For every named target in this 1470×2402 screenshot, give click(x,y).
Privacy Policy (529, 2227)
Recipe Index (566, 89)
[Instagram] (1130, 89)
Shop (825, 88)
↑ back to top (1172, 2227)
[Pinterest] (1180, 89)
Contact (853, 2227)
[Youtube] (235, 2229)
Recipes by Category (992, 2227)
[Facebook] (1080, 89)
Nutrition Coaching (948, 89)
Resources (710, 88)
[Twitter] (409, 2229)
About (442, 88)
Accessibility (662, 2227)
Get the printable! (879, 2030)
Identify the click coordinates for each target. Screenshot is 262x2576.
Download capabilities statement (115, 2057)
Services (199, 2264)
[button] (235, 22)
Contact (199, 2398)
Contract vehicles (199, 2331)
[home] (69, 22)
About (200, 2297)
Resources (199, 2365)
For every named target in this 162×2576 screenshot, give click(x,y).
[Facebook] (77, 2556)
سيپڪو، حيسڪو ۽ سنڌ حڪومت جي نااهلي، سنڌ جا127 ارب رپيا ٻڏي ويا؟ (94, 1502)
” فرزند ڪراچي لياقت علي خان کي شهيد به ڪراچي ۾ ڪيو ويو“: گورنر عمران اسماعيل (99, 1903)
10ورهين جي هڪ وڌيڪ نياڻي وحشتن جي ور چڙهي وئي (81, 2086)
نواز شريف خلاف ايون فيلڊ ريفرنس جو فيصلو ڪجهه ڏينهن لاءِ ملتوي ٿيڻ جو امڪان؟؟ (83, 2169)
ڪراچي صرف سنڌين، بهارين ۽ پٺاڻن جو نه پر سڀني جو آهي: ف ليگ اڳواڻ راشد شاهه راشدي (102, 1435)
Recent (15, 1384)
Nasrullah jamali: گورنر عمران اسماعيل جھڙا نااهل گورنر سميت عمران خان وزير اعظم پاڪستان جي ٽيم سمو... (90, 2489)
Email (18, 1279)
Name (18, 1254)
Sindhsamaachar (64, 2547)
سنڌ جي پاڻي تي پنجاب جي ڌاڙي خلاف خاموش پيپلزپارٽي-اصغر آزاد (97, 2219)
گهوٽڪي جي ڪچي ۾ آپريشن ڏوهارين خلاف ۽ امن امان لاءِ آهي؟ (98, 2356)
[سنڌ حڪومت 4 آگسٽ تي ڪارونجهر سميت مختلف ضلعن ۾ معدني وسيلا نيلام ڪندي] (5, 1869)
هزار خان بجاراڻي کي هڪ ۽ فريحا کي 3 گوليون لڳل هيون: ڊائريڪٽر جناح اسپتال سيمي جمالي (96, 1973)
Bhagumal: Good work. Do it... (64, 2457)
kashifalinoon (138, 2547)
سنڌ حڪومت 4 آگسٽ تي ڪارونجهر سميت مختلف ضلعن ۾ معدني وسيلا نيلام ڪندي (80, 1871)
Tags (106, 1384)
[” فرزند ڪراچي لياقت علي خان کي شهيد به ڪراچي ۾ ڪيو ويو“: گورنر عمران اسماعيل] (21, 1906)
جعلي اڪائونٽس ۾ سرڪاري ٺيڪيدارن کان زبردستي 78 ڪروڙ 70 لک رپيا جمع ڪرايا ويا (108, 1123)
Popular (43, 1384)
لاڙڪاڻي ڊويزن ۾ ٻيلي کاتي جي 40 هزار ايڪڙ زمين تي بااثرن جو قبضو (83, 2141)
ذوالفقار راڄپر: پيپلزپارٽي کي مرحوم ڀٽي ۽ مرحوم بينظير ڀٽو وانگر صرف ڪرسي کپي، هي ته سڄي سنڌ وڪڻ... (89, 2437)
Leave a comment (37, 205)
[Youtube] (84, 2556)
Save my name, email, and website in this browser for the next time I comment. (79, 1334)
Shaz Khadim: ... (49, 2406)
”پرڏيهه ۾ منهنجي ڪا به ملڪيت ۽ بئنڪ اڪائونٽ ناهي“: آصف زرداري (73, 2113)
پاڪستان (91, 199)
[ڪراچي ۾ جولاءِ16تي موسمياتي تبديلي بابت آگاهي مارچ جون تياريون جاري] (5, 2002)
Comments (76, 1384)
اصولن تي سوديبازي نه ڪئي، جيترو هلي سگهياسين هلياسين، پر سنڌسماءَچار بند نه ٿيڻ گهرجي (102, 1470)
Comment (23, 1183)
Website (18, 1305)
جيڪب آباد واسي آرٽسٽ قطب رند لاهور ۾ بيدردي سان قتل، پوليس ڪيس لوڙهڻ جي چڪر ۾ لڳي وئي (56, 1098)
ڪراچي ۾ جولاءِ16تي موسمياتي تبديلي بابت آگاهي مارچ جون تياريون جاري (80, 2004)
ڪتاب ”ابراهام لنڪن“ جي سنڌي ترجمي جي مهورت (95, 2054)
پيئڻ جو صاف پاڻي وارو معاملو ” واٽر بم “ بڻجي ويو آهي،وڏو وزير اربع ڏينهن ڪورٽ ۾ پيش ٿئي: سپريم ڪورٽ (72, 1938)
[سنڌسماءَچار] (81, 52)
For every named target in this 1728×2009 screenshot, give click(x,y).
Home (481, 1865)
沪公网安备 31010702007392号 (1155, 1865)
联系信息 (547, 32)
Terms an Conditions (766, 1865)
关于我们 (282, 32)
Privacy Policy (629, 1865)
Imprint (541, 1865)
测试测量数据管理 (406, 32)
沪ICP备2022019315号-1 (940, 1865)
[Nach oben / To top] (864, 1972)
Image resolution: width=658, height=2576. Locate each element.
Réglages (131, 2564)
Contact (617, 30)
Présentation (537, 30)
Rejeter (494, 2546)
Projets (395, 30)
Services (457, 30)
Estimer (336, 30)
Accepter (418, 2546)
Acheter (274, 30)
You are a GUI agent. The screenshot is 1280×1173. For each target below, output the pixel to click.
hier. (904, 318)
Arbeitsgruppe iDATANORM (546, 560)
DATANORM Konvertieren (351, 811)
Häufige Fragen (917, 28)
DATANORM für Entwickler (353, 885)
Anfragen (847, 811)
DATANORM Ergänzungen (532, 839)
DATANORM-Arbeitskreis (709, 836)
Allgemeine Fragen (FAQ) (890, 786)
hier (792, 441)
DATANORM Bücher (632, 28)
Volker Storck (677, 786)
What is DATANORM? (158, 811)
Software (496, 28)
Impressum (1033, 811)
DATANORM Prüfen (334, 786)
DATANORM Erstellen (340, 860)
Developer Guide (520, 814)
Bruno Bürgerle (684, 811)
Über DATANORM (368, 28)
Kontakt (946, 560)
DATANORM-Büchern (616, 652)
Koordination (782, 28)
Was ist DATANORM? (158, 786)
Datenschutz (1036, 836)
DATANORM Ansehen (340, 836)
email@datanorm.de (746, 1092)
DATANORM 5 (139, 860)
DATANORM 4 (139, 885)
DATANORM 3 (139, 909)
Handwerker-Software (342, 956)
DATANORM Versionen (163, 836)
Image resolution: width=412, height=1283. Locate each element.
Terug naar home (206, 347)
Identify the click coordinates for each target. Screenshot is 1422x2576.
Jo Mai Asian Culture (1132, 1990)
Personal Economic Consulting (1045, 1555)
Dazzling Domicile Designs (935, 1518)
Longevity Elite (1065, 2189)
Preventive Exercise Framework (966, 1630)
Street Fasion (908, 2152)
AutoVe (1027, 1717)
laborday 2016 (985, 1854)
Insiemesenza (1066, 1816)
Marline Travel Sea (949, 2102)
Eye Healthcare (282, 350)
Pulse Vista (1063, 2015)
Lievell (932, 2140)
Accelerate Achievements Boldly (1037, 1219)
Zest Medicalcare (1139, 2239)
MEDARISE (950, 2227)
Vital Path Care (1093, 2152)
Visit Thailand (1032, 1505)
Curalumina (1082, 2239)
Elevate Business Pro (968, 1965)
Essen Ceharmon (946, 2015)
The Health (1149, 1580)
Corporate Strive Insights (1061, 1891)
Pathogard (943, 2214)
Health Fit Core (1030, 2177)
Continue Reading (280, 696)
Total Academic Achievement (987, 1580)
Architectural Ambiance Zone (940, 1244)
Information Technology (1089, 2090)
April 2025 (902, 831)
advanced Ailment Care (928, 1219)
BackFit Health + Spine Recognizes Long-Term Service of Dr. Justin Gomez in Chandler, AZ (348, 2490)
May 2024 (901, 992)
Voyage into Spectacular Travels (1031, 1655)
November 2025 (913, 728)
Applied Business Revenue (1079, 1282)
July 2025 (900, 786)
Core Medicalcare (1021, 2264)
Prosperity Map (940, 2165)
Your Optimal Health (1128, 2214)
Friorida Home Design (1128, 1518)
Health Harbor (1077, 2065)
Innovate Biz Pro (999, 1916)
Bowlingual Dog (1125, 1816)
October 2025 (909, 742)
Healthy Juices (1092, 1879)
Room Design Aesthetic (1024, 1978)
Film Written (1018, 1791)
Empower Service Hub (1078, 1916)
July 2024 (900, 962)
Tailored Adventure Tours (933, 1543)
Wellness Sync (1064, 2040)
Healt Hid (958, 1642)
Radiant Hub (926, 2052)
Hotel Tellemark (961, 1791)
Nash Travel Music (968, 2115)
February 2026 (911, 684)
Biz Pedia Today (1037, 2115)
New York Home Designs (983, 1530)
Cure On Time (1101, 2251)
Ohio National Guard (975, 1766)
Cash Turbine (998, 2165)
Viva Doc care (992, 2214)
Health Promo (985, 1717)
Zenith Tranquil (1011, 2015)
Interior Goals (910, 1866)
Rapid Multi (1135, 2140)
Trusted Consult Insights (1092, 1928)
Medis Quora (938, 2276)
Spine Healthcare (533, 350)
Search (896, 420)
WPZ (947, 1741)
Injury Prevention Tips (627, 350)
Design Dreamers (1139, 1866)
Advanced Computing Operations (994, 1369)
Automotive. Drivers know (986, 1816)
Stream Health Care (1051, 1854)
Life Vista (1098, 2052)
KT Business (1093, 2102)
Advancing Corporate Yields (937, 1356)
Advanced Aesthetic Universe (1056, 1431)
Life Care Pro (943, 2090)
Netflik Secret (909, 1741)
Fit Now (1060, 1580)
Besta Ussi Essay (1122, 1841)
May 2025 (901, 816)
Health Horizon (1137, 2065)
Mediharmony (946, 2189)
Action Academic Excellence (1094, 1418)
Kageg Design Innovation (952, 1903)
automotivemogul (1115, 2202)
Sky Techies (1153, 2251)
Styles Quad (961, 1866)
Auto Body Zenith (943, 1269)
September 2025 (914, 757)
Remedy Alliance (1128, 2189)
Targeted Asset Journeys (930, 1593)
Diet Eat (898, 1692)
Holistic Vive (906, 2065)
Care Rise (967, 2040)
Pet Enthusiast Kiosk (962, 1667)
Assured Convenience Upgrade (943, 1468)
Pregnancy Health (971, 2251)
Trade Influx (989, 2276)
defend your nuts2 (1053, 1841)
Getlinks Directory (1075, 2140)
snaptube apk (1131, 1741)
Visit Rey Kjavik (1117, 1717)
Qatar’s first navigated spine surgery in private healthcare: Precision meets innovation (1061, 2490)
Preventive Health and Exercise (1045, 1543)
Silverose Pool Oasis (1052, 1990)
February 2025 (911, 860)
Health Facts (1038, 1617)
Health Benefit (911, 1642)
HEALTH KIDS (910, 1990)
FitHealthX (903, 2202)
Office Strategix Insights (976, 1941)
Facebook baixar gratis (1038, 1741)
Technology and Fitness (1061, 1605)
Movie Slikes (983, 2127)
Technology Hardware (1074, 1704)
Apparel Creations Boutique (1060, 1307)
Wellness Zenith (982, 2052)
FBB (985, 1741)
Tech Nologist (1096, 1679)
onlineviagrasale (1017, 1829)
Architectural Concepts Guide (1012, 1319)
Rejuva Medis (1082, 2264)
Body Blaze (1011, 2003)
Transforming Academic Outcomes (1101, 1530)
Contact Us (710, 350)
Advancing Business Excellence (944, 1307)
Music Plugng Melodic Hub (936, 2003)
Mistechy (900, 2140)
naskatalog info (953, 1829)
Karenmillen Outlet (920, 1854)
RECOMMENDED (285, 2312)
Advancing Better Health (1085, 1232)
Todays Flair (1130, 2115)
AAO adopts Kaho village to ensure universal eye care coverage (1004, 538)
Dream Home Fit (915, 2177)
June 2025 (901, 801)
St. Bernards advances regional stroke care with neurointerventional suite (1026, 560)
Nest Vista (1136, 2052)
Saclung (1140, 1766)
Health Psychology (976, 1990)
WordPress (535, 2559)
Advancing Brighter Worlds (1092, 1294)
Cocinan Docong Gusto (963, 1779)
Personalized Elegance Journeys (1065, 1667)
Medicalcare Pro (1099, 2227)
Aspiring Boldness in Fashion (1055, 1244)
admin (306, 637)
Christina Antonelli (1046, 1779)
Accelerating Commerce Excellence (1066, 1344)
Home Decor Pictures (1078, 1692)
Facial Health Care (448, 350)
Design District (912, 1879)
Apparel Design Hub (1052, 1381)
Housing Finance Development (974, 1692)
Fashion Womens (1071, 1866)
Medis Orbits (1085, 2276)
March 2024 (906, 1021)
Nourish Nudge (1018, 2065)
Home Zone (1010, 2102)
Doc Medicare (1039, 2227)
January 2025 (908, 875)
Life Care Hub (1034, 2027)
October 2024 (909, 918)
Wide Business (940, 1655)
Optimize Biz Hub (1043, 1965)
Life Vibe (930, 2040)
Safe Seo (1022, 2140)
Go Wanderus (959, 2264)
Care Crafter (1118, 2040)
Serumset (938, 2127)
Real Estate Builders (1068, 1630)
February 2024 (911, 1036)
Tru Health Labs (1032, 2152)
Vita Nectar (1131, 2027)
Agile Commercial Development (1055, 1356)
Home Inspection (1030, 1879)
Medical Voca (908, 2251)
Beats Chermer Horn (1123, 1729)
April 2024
######
**THE PROBLEM:**
Pull every line that holds the string "Apparel" out of the records.

**SOLUTION TO THIS TASK:**
Apparel Creations Boutique (1060, 1307)
Apparel Design Hub (1052, 1381)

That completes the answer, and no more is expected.